**Problem to work on:**
Only one span is wanted from the lines below: from the one with "Clipped Coins, Abused" up to and including the one with "[Enter fullscreen] (165, 1257)". Copy it exactly, without images.

Provided information Start Marker

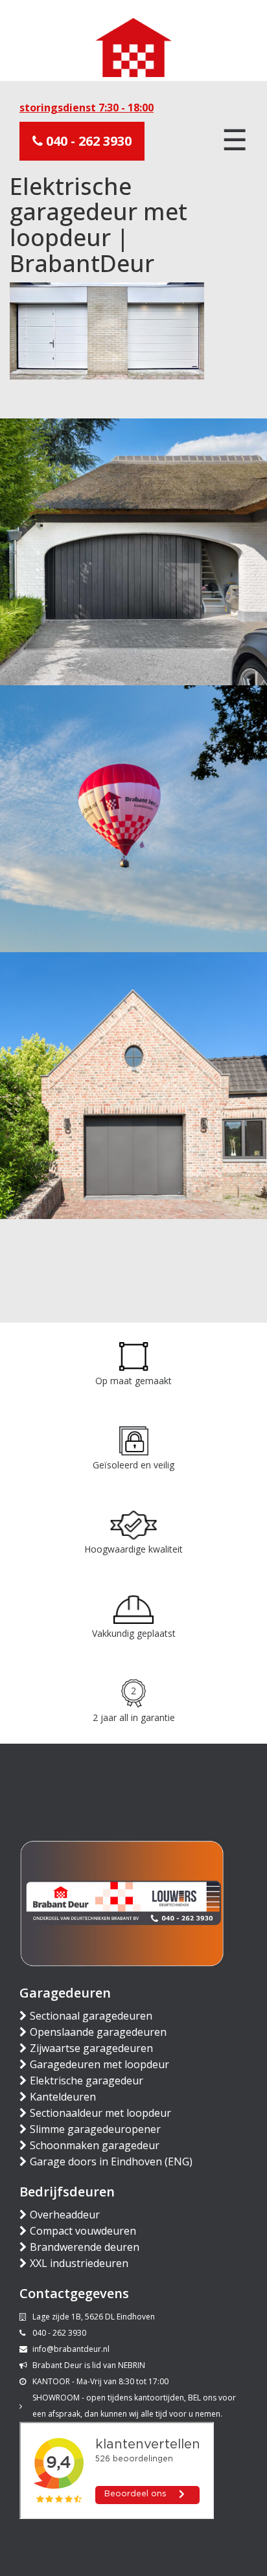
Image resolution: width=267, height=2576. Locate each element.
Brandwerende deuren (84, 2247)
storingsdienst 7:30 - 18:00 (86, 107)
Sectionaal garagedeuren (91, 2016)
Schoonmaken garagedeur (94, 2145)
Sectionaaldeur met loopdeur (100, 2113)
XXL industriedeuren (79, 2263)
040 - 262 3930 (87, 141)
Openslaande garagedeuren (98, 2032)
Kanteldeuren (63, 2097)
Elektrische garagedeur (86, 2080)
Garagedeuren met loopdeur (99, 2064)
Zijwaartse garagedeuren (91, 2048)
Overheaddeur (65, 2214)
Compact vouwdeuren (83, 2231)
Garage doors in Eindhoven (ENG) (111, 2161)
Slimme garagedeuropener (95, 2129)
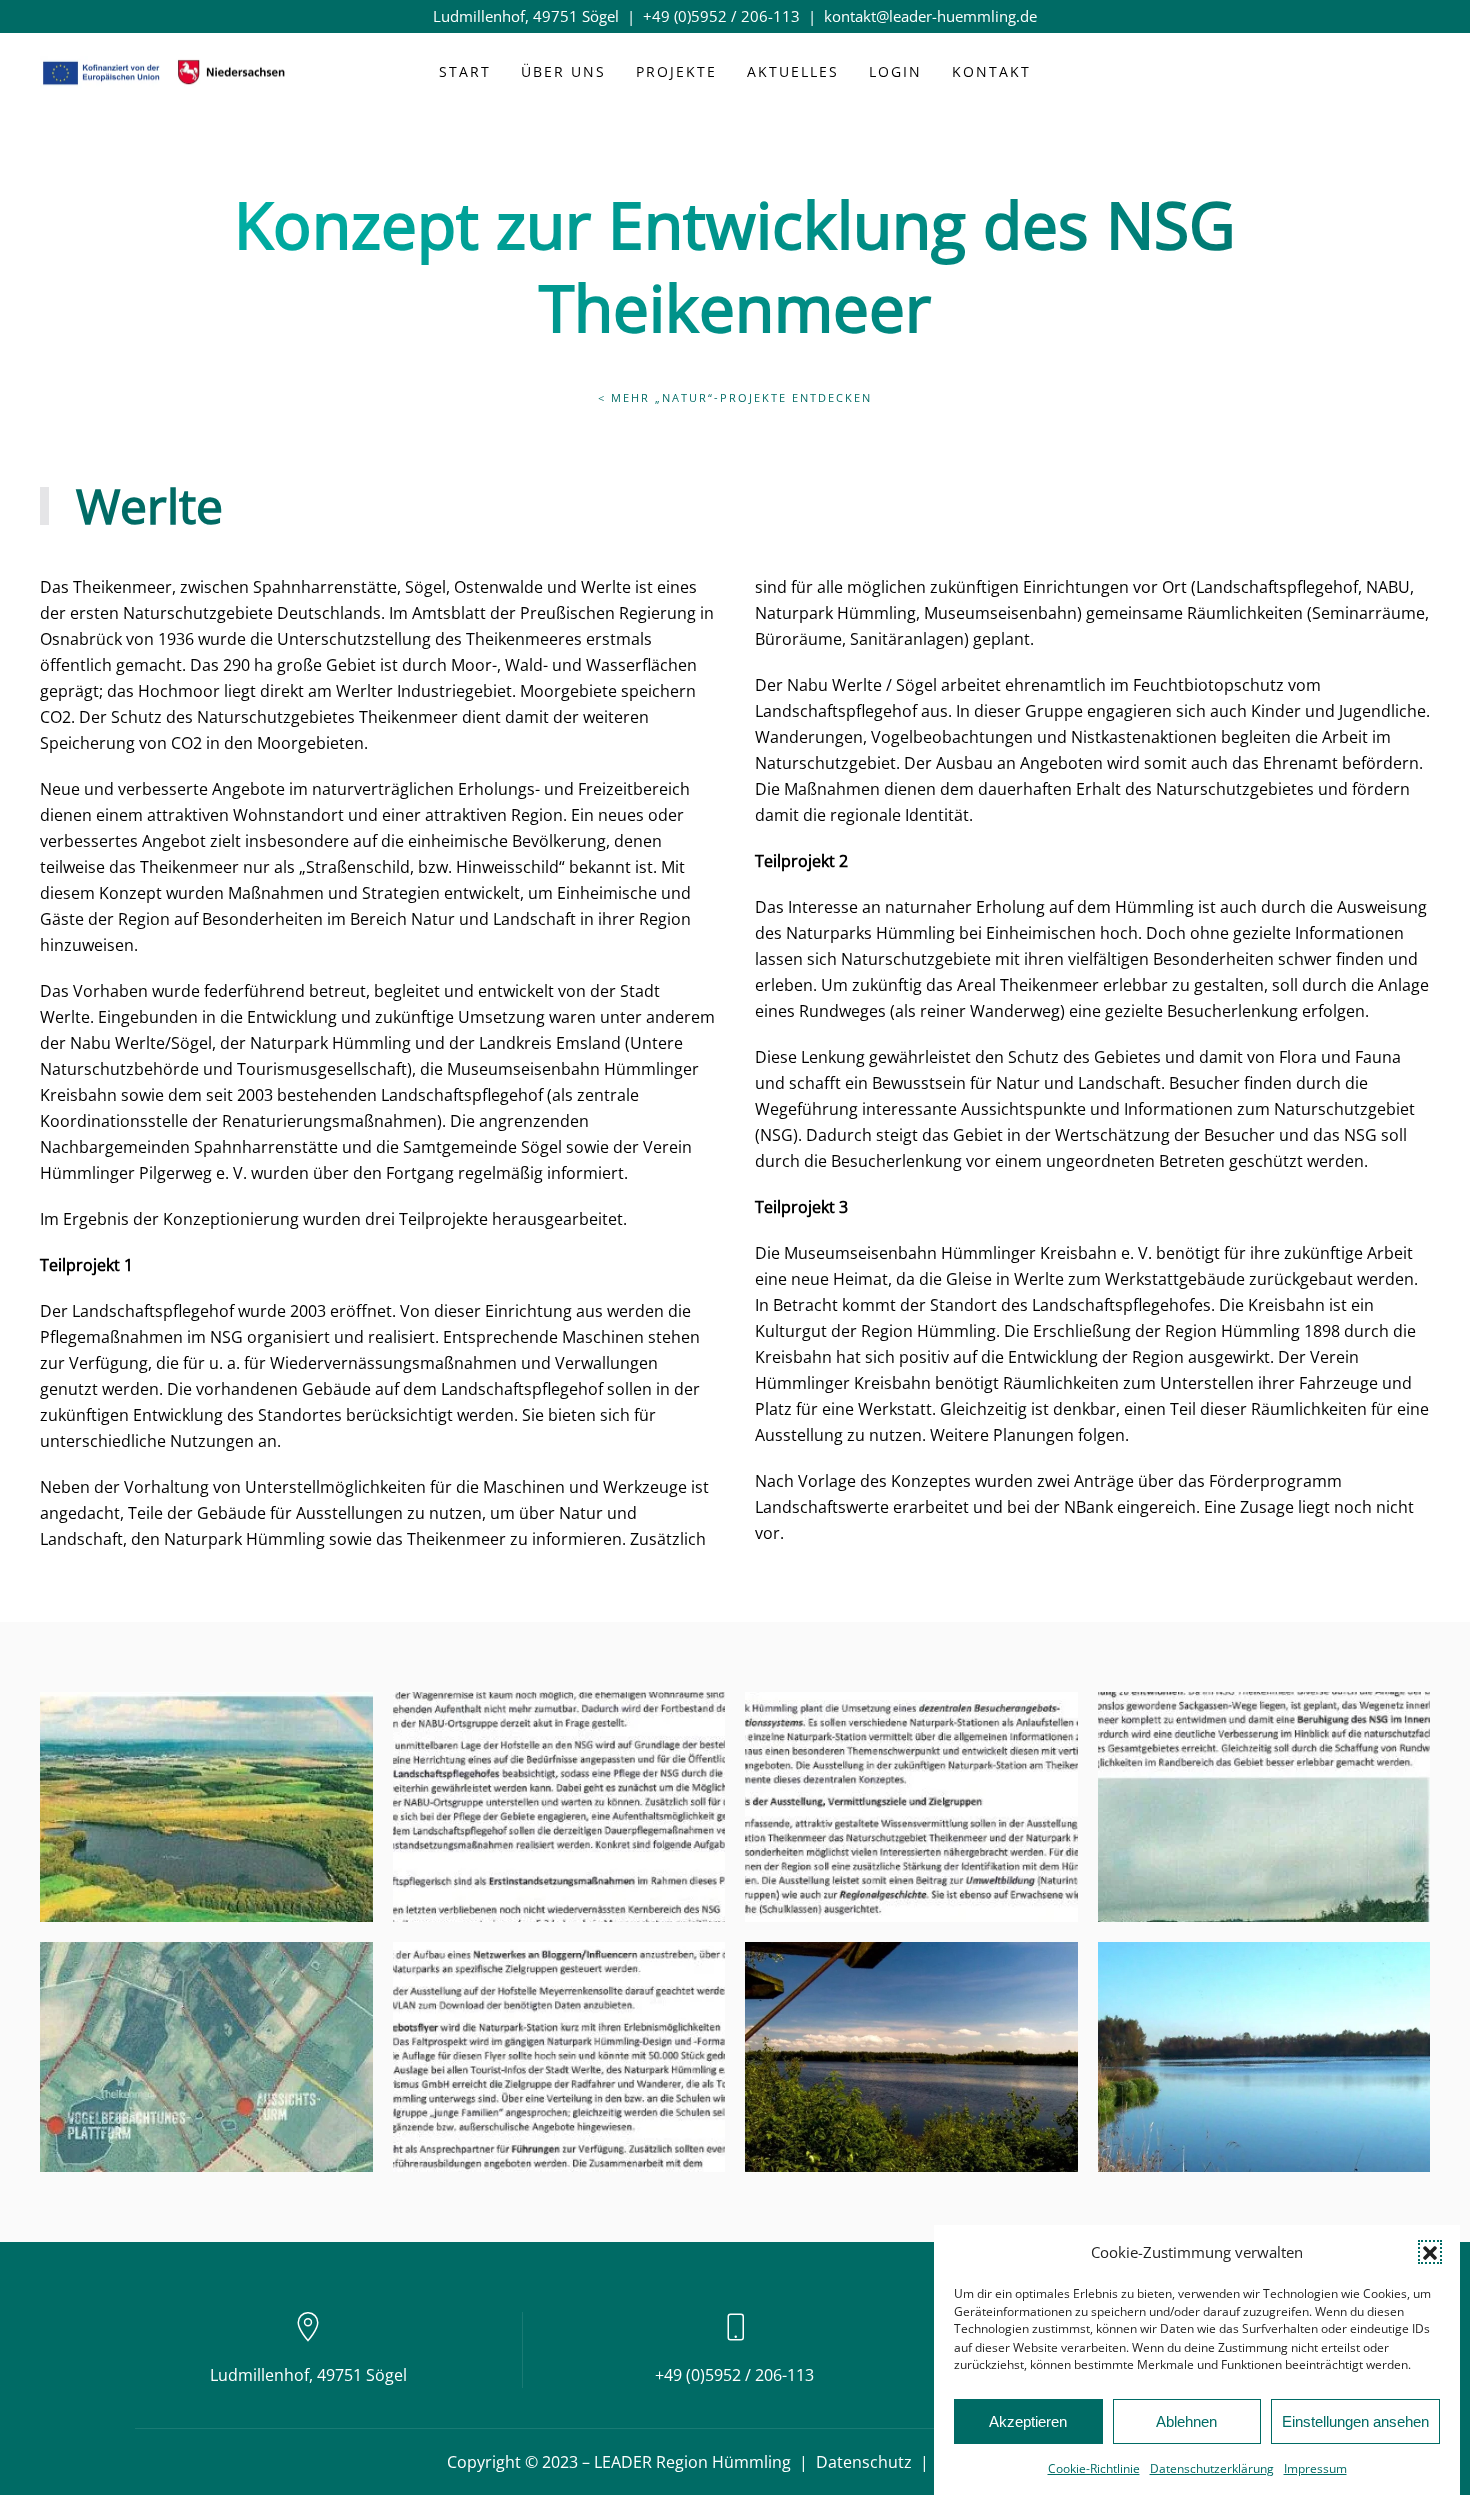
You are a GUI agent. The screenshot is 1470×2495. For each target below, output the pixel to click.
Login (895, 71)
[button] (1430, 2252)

Provided information End Marker
Provided information Start Marker

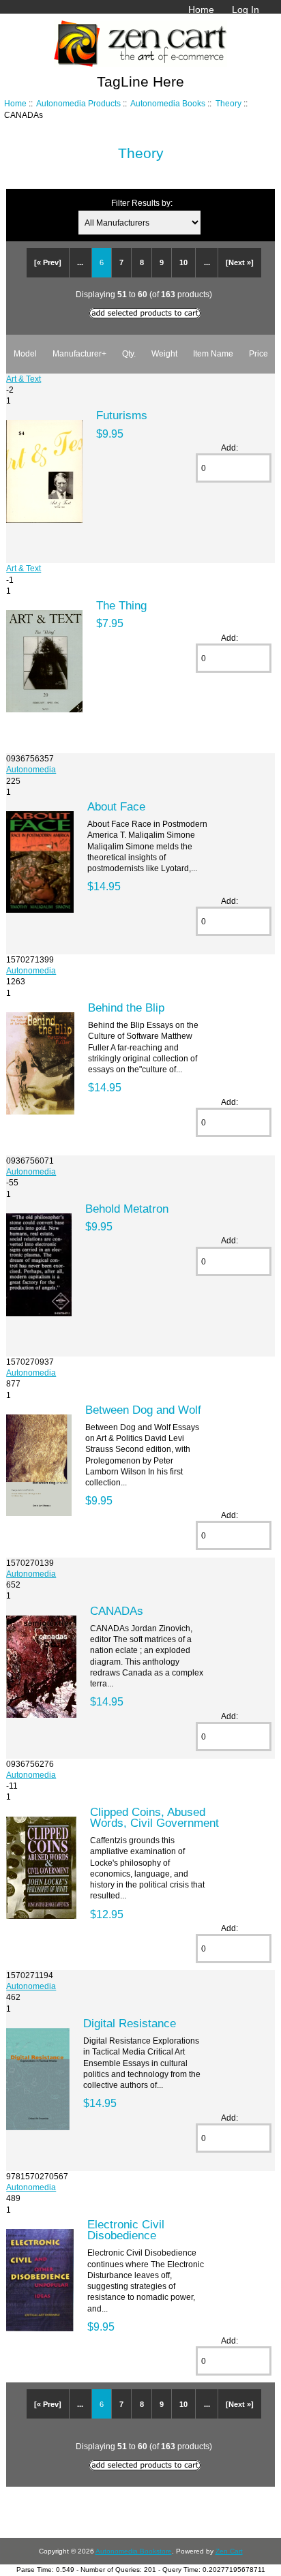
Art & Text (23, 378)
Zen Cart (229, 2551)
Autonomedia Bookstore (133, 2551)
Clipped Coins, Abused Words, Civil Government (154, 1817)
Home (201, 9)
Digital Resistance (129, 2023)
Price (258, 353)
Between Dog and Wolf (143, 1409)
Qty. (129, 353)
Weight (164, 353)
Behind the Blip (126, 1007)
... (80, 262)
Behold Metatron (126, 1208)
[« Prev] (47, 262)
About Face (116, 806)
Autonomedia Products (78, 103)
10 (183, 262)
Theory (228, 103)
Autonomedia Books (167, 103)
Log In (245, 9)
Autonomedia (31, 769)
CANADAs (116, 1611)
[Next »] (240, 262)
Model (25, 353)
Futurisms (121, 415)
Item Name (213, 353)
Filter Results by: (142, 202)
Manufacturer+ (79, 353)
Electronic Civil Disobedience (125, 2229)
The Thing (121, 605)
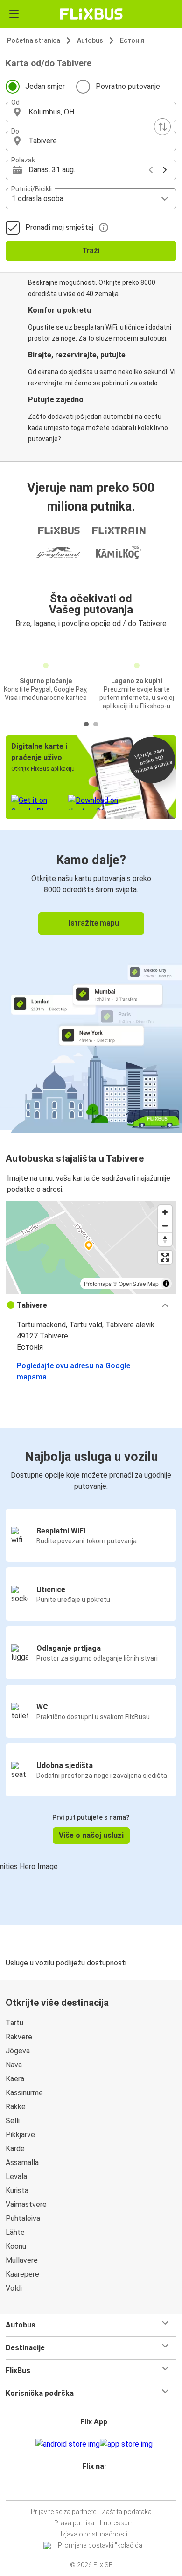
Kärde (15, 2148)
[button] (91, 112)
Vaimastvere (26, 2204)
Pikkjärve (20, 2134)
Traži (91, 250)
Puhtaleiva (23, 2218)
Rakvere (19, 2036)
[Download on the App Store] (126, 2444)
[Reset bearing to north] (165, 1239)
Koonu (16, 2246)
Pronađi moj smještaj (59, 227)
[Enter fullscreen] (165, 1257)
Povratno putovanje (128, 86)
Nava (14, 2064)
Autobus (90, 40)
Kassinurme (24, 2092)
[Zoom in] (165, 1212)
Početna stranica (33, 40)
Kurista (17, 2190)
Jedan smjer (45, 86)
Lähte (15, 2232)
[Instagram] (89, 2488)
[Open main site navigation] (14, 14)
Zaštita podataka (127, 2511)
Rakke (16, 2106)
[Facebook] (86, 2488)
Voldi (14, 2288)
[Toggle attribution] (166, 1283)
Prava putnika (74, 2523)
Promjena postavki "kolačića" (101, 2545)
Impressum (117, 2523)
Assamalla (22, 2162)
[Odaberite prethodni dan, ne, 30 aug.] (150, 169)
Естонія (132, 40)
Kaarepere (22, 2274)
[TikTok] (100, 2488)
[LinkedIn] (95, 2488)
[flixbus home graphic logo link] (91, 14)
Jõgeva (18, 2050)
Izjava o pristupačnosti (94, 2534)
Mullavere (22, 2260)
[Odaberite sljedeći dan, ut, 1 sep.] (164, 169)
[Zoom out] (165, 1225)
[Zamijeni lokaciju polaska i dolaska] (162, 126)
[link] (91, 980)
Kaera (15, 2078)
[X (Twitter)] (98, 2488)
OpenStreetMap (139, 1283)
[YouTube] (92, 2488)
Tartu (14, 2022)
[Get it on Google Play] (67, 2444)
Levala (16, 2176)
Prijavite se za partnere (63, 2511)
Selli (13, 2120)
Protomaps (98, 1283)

Provided information End Marker
Provided information Start Marker

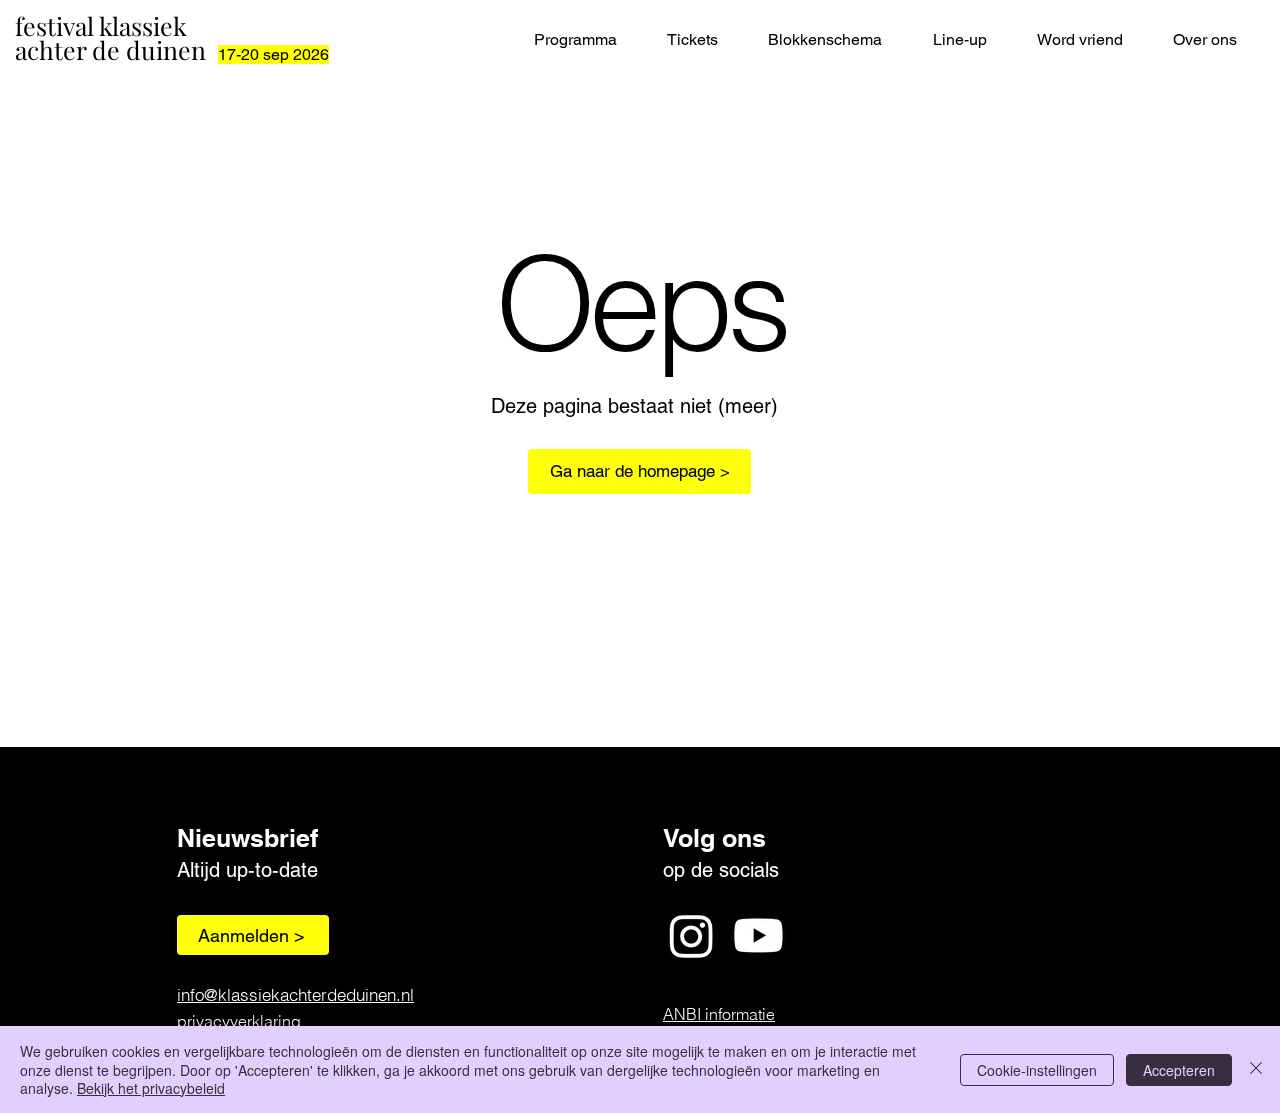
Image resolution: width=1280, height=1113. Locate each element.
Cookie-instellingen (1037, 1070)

Provided information End Marker

**Written answer:**
Clipped Coins, Abused Words, Civil Government (154, 1817)
Home (201, 9)
Digital Resistance (129, 2023)
Price (258, 353)
Between Dog and Wolf (143, 1409)
Qty. (129, 353)
Weight (164, 353)
Behind the Blip (126, 1007)
... (80, 262)
Behold Metatron (126, 1208)
[« Prev] (47, 262)
About Face (116, 806)
Autonomedia Products (78, 103)
10 (183, 262)
Theory (228, 103)
Autonomedia Books (167, 103)
Log In (245, 9)
Autonomedia (31, 769)
CANADAs (116, 1611)
[Next »] (240, 262)
Model (25, 353)
Futurisms (121, 415)
Item Name (213, 353)
Filter Results by: (142, 202)
Manufacturer+ (79, 353)
Electronic Civil Disobedience (125, 2229)
The Thing (121, 605)
Kärde (15, 2148)
[button] (91, 112)
Vaimastvere (26, 2204)
Pikkjärve (20, 2134)
Traži (91, 250)
Puhtaleiva (23, 2218)
Rakvere (19, 2036)
[Download on the App Store] (126, 2444)
[Reset bearing to north] (165, 1239)
Koonu (16, 2246)
Pronađi moj smještaj (59, 227)
[Enter fullscreen] (165, 1257)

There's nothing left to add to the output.